EXERCISE REQUIREMENTS: Express the stretch of data from the line containing "Task: Open the New Chrome available menu" through the line containing "Action: click(1295, 82)", inclusive, as a JSON list of strings with one string per line and blank lines omitted. Leave the pictures out of the answer.

GIVEN DATA:
** Start **
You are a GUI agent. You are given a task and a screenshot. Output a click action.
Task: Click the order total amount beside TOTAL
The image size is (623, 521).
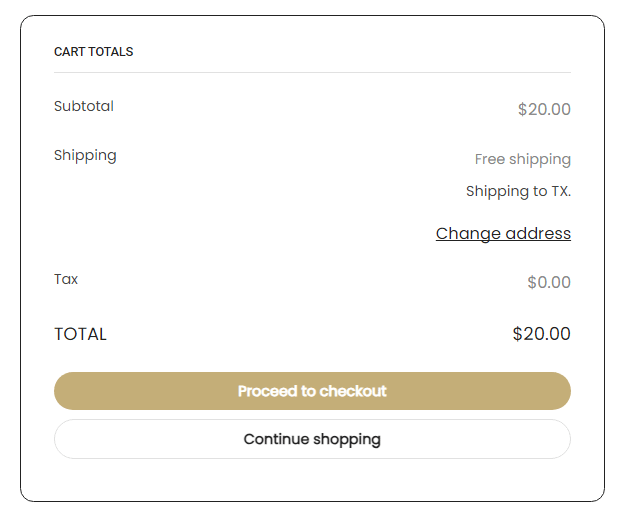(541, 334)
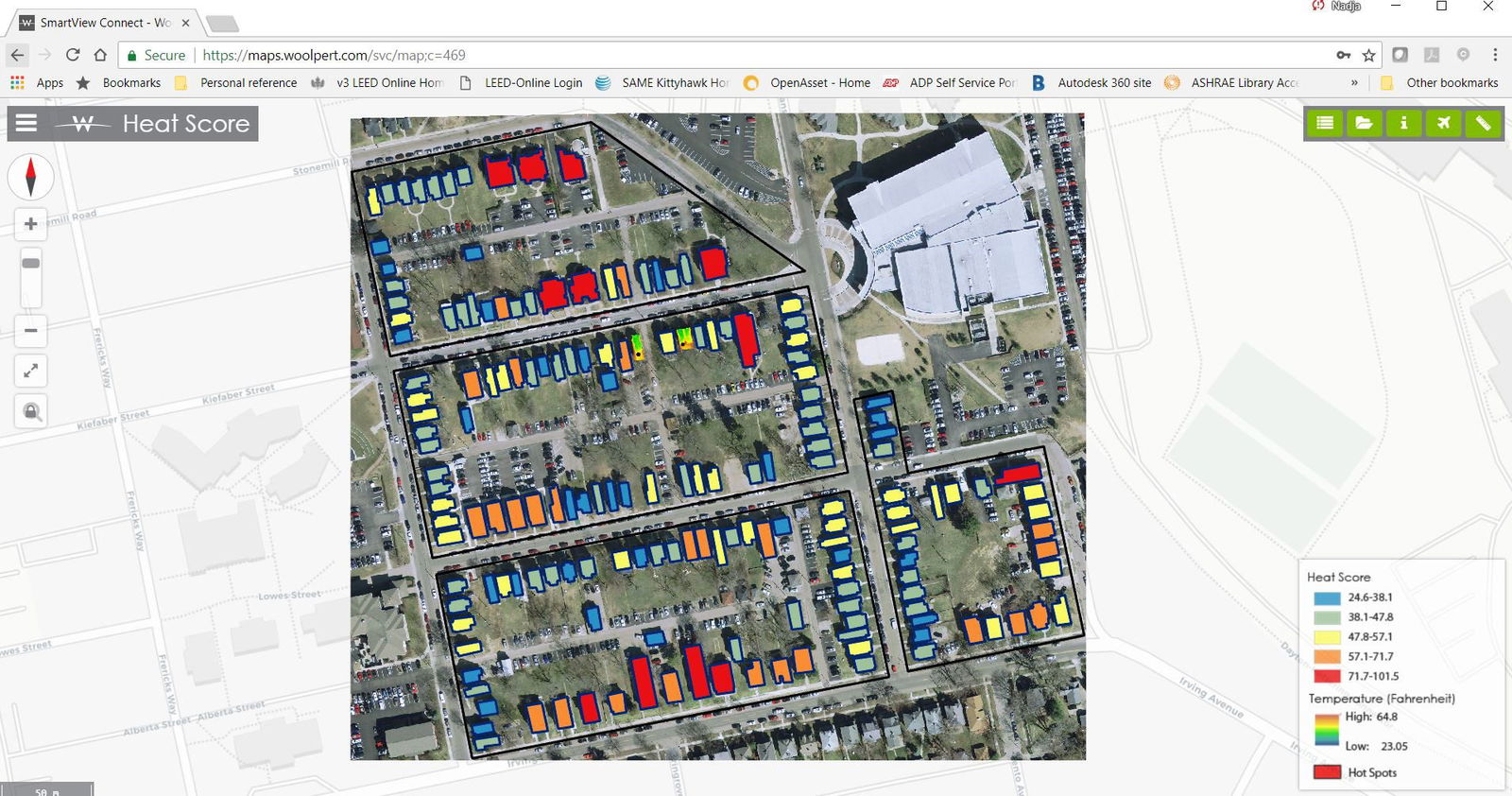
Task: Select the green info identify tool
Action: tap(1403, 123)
** End **
** Start **
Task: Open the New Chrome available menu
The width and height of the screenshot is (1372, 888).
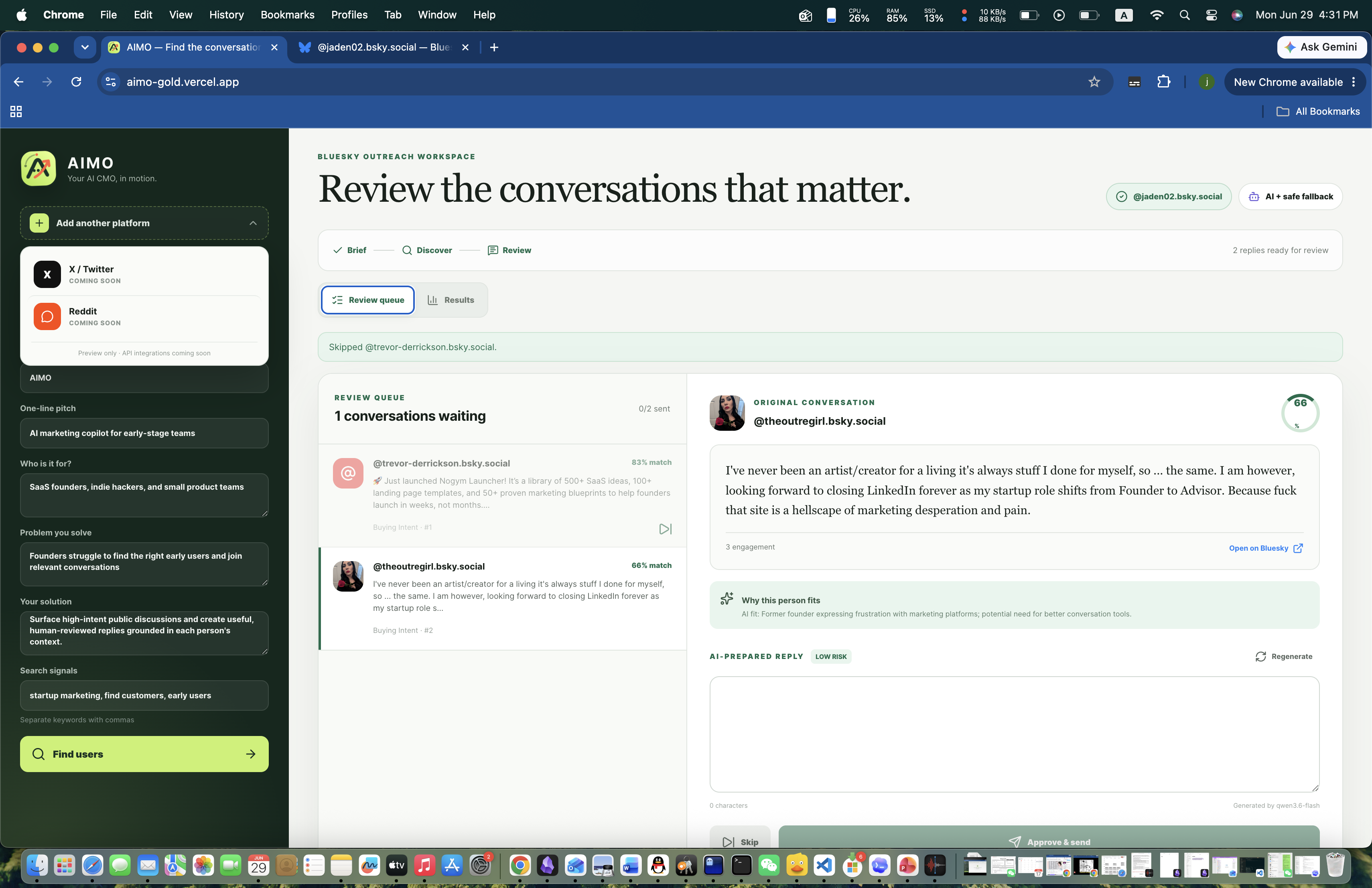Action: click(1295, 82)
** End **
EXERCISE ANSWER:
[
  "Task: Open the New Chrome available menu",
  "The width and height of the screenshot is (1372, 888).",
  "Action: click(1295, 82)"
]